SHORT PROBLEM →
Rewrite the rows below, replacing each "Image resolution" with "Image size" and leaving everything else unchanged.

DATA FOR PROCESSING →
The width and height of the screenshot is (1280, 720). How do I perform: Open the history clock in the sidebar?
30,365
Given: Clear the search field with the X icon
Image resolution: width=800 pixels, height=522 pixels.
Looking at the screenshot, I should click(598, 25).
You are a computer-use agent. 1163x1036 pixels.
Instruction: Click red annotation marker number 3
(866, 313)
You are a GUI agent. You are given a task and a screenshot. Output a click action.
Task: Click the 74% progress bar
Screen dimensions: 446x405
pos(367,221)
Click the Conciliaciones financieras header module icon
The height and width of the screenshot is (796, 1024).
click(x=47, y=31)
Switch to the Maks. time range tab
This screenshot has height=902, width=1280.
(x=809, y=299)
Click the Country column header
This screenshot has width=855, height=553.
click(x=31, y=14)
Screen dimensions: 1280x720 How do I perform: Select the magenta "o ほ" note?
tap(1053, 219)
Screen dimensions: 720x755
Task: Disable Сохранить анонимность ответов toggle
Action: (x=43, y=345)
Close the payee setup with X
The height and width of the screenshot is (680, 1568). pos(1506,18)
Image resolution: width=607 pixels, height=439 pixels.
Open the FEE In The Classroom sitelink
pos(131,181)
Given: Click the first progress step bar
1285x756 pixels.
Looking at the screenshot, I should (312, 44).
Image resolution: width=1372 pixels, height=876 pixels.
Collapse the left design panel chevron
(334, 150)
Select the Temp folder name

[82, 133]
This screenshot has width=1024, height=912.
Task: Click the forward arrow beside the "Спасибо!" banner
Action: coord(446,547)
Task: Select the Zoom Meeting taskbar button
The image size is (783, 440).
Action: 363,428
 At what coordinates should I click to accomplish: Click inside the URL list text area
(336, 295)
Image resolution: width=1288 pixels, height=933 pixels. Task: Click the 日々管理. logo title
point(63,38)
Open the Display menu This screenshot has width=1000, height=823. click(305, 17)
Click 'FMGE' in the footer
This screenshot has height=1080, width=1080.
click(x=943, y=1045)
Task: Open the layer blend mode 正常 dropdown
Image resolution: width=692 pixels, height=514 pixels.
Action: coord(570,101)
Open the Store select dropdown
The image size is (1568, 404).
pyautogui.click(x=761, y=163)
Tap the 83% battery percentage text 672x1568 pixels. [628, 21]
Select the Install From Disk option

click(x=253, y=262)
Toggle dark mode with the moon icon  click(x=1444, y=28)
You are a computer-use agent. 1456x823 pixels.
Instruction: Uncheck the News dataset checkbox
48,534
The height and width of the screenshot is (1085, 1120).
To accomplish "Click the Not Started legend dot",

FULL SOLUTION →
The width and height of the screenshot is (1280, 720). How do I perform: Open the history clock in the sidebar?
30,365
Given: Clear the search field with the X icon
Image size: width=800 pixels, height=522 pixels.
Looking at the screenshot, I should click(598, 25).
You are a computer-use agent. 1163x1036 pixels.
Instruction: Click red annotation marker number 3
(866, 313)
You are a GUI agent. You are given a task and a screenshot. Output a click action.
Task: Click the 74% progress bar
Screen dimensions: 446x405
pos(367,221)
Click the Conciliaciones financieras header module icon
The height and width of the screenshot is (796, 1024).
click(x=47, y=31)
Switch to the Maks. time range tab
This screenshot has height=902, width=1280.
(x=809, y=299)
Click the Country column header
This screenshot has width=855, height=553.
click(x=31, y=14)
Screen dimensions: 1280x720 How do I perform: Select the magenta "o ほ" note?
tap(1053, 219)
Screen dimensions: 720x755
Task: Disable Сохранить анонимность ответов toggle
Action: (x=43, y=345)
Close the payee setup with X
The height and width of the screenshot is (680, 1568). pos(1506,18)
Image size: width=607 pixels, height=439 pixels.
Open the FEE In The Classroom sitelink
pos(131,181)
Given: Click the first progress step bar
1285x756 pixels.
Looking at the screenshot, I should (312, 44).
Image size: width=1372 pixels, height=876 pixels.
Collapse the left design panel chevron
(334, 150)
Select the Temp folder name

[82, 133]
This screenshot has width=1024, height=912.
Task: Click the forward arrow beside the "Спасибо!" banner
Action: coord(446,547)
Task: Select the Zoom Meeting taskbar button
The image size is (783, 440).
Action: 363,428
 At what coordinates should I click to accomplish: Click inside the URL list text area
(336, 295)
Image size: width=1288 pixels, height=933 pixels. Task: Click the 日々管理. logo title
point(63,38)
Open the Display menu This screenshot has width=1000, height=823. click(305, 17)
Click 'FMGE' in the footer
This screenshot has height=1080, width=1080.
click(x=943, y=1045)
Task: Open the layer blend mode 正常 dropdown
Image size: width=692 pixels, height=514 pixels.
Action: coord(570,101)
Open the Store select dropdown
The image size is (1568, 404).
pyautogui.click(x=761, y=163)
Tap the 83% battery percentage text 672x1568 pixels. [628, 21]
Select the Install From Disk option

click(x=253, y=262)
Toggle dark mode with the moon icon  click(x=1444, y=28)
You are a computer-use agent. 1456x823 pixels.
Instruction: Uncheck the News dataset checkbox
48,534
The height and width of the screenshot is (1085, 1120).
To accomplish "Click the Not Started legend dot",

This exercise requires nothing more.